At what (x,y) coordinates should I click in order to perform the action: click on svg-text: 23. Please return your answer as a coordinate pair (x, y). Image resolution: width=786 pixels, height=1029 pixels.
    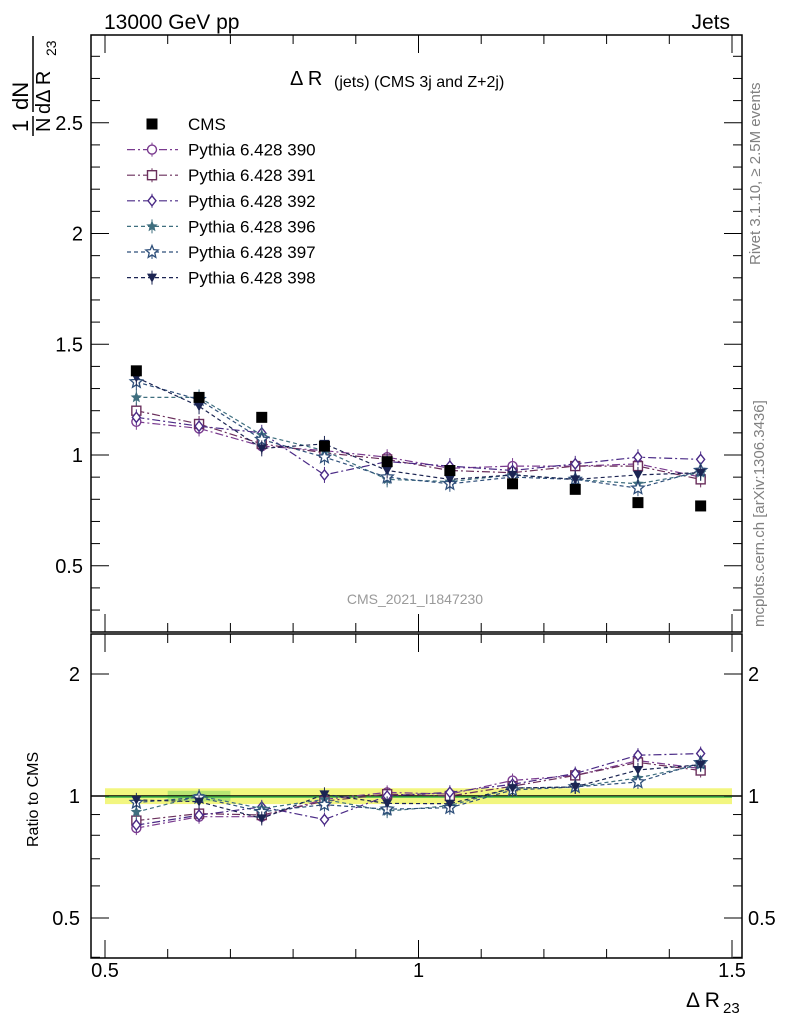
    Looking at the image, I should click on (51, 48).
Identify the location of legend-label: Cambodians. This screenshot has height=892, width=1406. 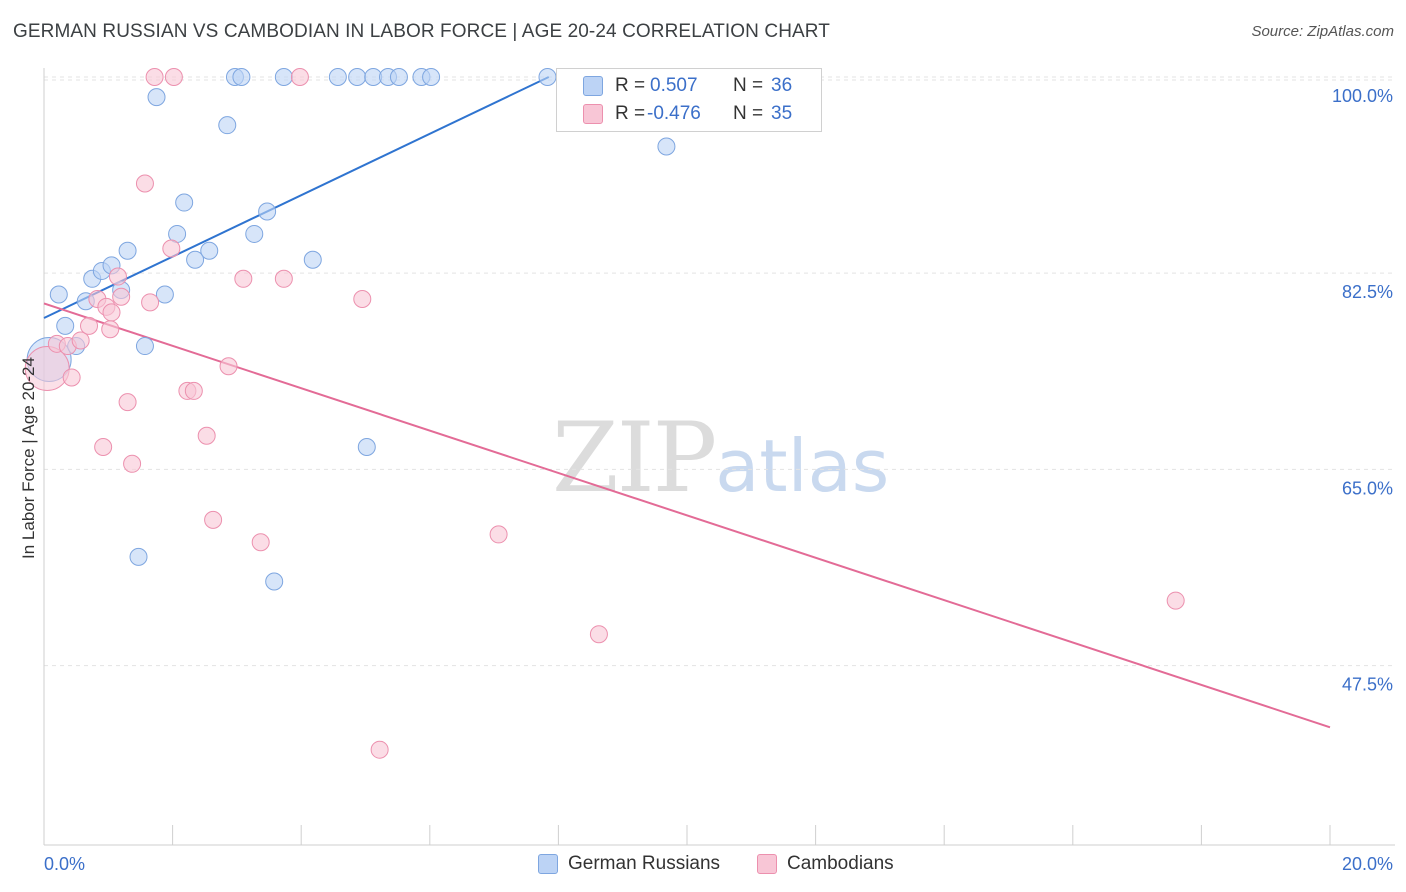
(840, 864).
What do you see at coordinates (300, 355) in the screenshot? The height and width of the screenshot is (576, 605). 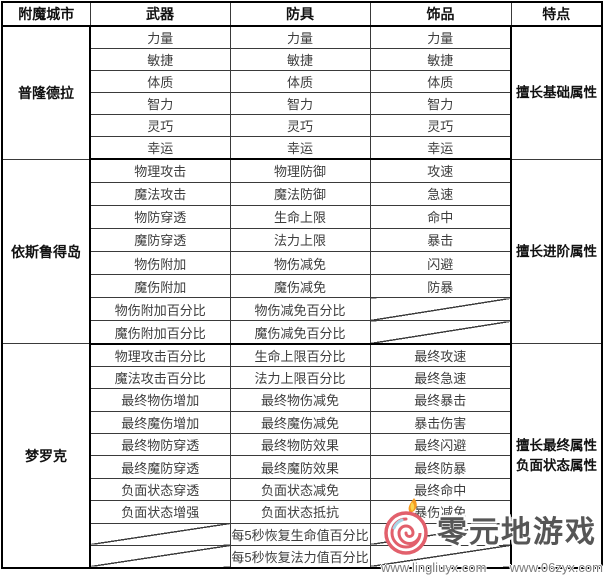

════════

* TO DO *
Reproduce the records word for word, beginning with the line containing "Identify the location" and continuing through the end of the records, and omit the pictures.

* ANSWER SPACE *
Identify the location of legend-label: Cambodians. This screenshot has height=892, width=1406. 
(840, 864).
What do you see at coordinates (300, 355) in the screenshot? The height and width of the screenshot is (576, 605). 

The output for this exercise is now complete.